Almost universally students with more active parents do much, much better. It's not a chicken and egg argument, it's egg--that's it. Even in a terrible school, a parent with modern technology has more than enough resources to give their kids a huge boost. Hell, just reading to children has a large correlation to doing much, much better in school. Parents who give a shit, and have the time to nurture and help, can push any average child to at least a level where college and stability are fairly easily obtainable--regardless of how terrible their school is (Barring it being a war zone or some other extreme outliar.)
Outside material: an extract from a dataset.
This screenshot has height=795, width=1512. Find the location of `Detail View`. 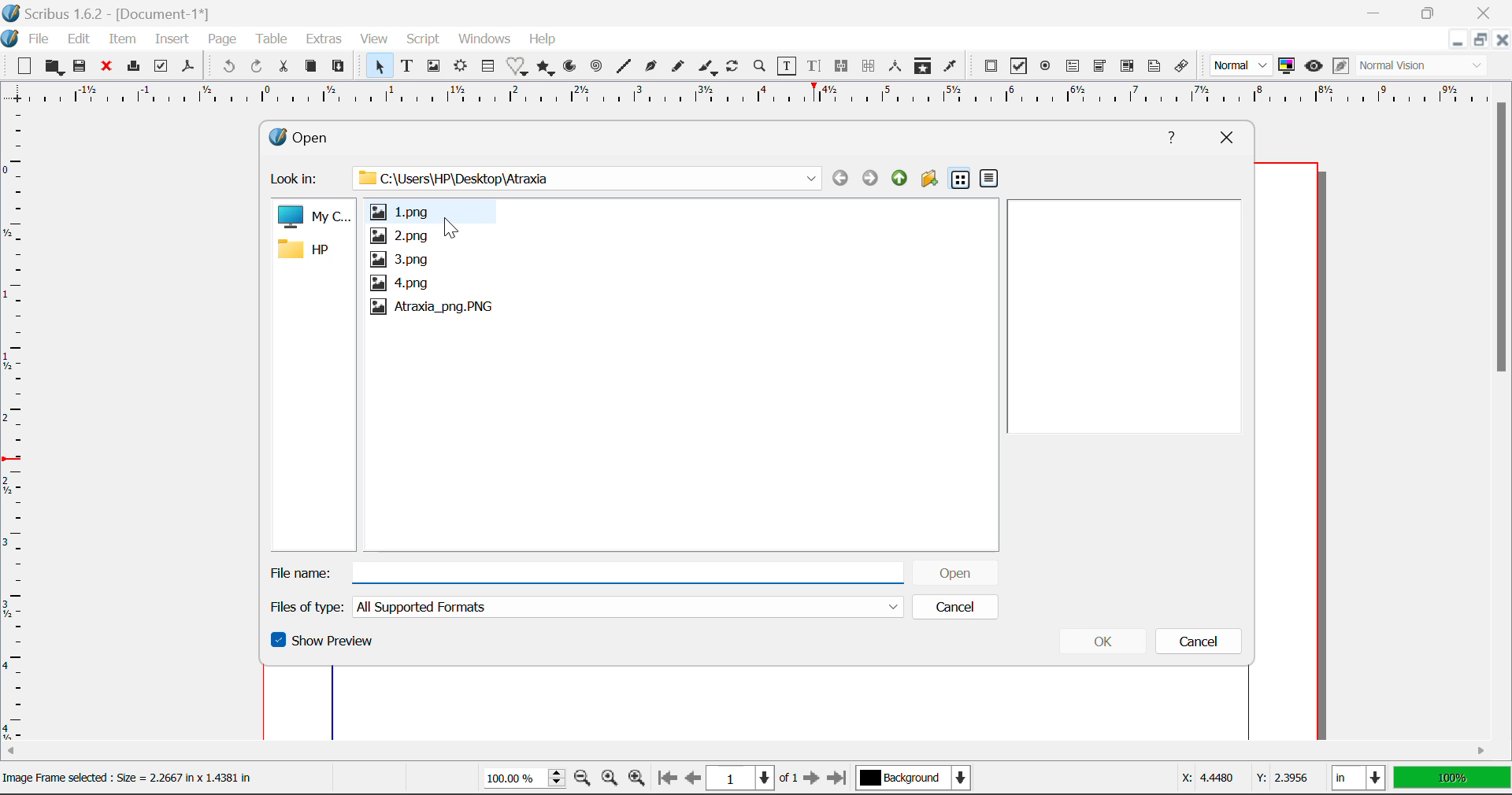

Detail View is located at coordinates (989, 179).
This, not the schools, is the primary difference. Now, this doesn't mean some schools don't have advantages, they do. Teachers which aren't frustrated or apathetic will teach better. But again, the thing is, at that point, where the schools REALLY matter? You're starting to divide people already above the average spectrum, so everyone in those groups should have a decent shot at being successful (In other words, parental involvement, even with a bad school, is good enough to do well, after that point a good school can push someone to do great; but the issue is many kids in 'bad schools' aren't even doing well, and that's not the disparity in the schools causing that.)
If we focus on schools, it would be like stitching the skin above a severed artery--we aren't addressing the problem, at all. We're dealing with a symptom. No school can replace a parent, no teacher will have more of an effect on a kid than an encouraging parent who is involved in their education. The question really is, how do we get poor families to the point where they have the stability and self sufficiency to offer this to their kids? How do we fix the chronic problems in these communities? That's a much more complex answer, and so people focus on the schools. Because it's an insitution we, as voters/government have a clear cut amount of power to change things in.
But we're deluded if we believe we believe we can exert as much influence in 900-1000 hours a year, as children get influences in the remaining 7500ish hours at home. 11% of the time? No, sorry. You're never going to be a good enough school or supervisor to alter bad behavior or help someone when you only occupy them for 11% of their time, and they get the bad behavior reinforced for the other 90% (Or however much after sleep).